IN 2012, the English-speaking science-fiction world was taken by storm with the publication of AfroSF. A black-jacketed book, its cover featured a ball of rimmed fire, and explicitly proclaimed: “Science fiction by African writers.” In the introduction, the Zimbabwean writer and editor Ivor W Hartmann wrote: “if you can’t see and relay an understandable vision of the future, your future will be co-opted by someone else’s vision.” Six years later, in the introduction to AfroSFv3, the third volume in what had become a series, Hartmann continued the thought: “a thirst for homegrown African SFF, for works that address our unique problems and envision our futures.”
Hartmann’s impulse for creating the AfroSF series has been echoed by other writers from African countries. In a 2017 interview, Ntone Edjabe, the editor of the iconic magazine Chimurenga, located the origins of the genre of “Afrofuturism”—now itself a contested term—in the “response to the absence of black people in white imaginations of the future.” That same year, the South African writer Mandisi Nkomo wondered whether a distinctively African speculative fiction could play a role in decolonisation, and in imagining alternative futures for the continent. Underlying these observations, however, is an older and deeper critique: mainstream English-language science fiction, as we know it today, has been shaped by Anglo-American writers, editors and markets. For example, the origins of modern SF in ideas of colonialism and imperialism are well-known: in a specific entry upon the subject, the Encyclopedia of Science Fiction traces this relationship, from the early, proto-SF of Margaret Cavendish and Daniel Defoe to the recent, mainstream examples of the genre, such as Battlestar Galactica. In short, whether it is an obsession with pioneering voyages to other planets, or a more contemporary focus upon the interface between technology and society, SF has reflected the concerns, the preoccupations, the fears, and the dreams and nightmares of twentieth-century Western Europe and the United States. Other parts of the globe have had walk-on roles, either as schematised set-piece villains, or as token diversity hires.
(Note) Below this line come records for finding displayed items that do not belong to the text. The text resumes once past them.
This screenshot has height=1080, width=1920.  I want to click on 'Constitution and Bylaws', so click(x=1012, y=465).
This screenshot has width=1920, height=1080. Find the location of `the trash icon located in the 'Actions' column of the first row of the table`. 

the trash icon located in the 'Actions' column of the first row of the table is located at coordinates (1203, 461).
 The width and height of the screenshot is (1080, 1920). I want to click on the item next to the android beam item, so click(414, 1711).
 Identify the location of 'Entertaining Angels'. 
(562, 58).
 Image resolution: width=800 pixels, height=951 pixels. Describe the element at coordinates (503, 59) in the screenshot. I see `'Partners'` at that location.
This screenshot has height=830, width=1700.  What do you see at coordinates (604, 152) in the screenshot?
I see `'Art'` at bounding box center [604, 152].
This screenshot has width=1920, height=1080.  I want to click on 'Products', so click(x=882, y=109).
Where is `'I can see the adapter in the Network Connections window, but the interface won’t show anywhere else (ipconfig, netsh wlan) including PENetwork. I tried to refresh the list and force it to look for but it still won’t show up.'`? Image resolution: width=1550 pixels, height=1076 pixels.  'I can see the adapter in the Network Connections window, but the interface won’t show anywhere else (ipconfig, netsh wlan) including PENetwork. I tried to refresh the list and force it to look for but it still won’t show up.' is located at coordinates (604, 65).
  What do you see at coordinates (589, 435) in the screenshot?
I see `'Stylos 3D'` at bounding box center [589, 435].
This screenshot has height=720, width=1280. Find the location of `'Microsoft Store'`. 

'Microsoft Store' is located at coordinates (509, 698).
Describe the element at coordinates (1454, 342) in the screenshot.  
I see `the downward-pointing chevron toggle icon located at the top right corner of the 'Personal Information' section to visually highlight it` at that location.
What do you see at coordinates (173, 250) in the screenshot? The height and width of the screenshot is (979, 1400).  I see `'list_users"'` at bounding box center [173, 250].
But the world has—finally—begun to write back, in English or through translation. The rise of science-fiction writing from Africa, the critical and commercial success enjoyed by the Afrofuturist SF writer NK Jemisin, the worldwide popularity of Liu Cixin’s The Three-Body Problem and Ted Chiang’s Story of Your Life, as well as the works of the Cuban SF writer Yoss, which often invert traditional SF’s colonial gaze, are just a few examples of this phenomenon. And its most recent manifestation is the Gollancz Book of South Asian Science Fiction, advertised as “one of the first collections of contemporary (and historic) science fiction (SF) from the subcontinent to appear in the twenty-first century.”
In the introduction to the volume, its editor, Tarun K Saint, sets out his stall: a brief account of the genre’s development in Europe and the United States is followed by a familiar critique of SF’s marginalised status in the subcontinent, an excavation of the historically informed critical role that it can serve and a schema of its indigenous roots, in multiple local languages as well as in English. Saint then informs us of the purpose of this anthology, at this present moment:
... a sense of disturbance with the situation in contemporary South Asia ... the idea was to impel contemporary writers to engage with the present and future, using an SF lens, in this seventy-second year of Independence and the Partition. What might the subcontinent look like, about, seventy years from now?